### 文書の一節
------------------------------------------------
当地域ネットワークの支援による初めての承継・マッチングが成立しました! 【「明星飯店」・「Ninoの森」】

【第三者承継・マッチングの概要】

 〇事業譲渡者:明星飯店 横倉さん

 〇事業譲受者:Ninoの森 西野さん

 〇事業承継成立日:令和5年11月9日

 〇営業開始日:「Ninoの森」令和6年3月9日

 

【事業承継ストーリー】

第三者承継 明星飯店さま×Ninoの森さま

単なる不動産売買では引き継げない、店づくりの根幹である「想い」

人の生き方が千差万別であるように、事業承継にもさまざまなストーリーがあります。今回は、約40年続いた町の中華料理店のマスターとグルメサイトでも人気のイタリアンのシェフが手を取り合い、オーナーと店名が変わっても常連客が変わらず通う新しい店をつくりました。地域とのつながりや人の温かみといった、形にならないものを受け継ぐ事業承継の一例をご紹介します。
------------------------------------------------
### データ抜粋
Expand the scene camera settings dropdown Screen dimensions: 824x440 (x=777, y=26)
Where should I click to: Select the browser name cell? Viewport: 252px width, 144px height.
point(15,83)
------------------------------------------------
### 課題
a: 事業承継の文書の「人の生き方が千差万別であるよ」から「業承継の一例をご紹介します。」までを、「常連客」を「なじみ客」に差し替えて書き直しなさい。
b: 明星飯店とNinoの森の事業承継を紹介する文書を、最後の文の続きから書き進めなさい。

### 各課題の解答
a:
人の生き方が千差万別であるように、事業承継にもさまざまなストーリーがあります。今回は、約40年続いた町の中華料理店のマスターとグルメサイトでも人気のイタリアンのシェフが手を取り合い、オーナーと店名が変わってもなじみ客が変わらず通う新しい店をつくりました。地域とのつながりや人の温かみといった、形にならないものを受け継ぐ事業承継の一例をご紹介します。

b:
 2.西野さんと横倉さん.jpg

【事業承継のバックグラウンド】

   譲渡者の横倉さん(明星飯店 店主)は、料理人歴約60年。美味しいと評判の町中華料理店を、大和郡山市で約40年ほど経営してきました。コロナ禍は乗り切ったものの、年齢や体調を鑑みて、後継者を探していたのです。しかしすぐには見つからず、2022年8月、地域に惜しまれながら閉店を選択しました。

 

   譲受者の西野さん(Ninoの森 店主)は、橿原市、奈良市でカジュアルイタリアンレストランを約23年間経営してきました。特に奈良市の店舗はインバウンド需要を捉え、某グルメサイトの「外国人が選ぶレストラン」で全国2位を獲得。しかしコロナ禍を経て店づくりの方向性と立地を再考するに至り、新天地にて創作料理店を開店しようと決意しました。

 

   大和郡山市商工会は、1992年から2022年まで明星飯店の記帳や確定申告を支援してきました。Ninoの森の西野さんは、2023年3月に相談に来られました。金融機関に資金調達の相談をされるようアドバイスしたのが支援開始のきっかけです。最終的に、大和郡山市事業承継地域ネットワークの支援もあり、2023年119日に店舗を引き継ぎ、事業承継が成立しました。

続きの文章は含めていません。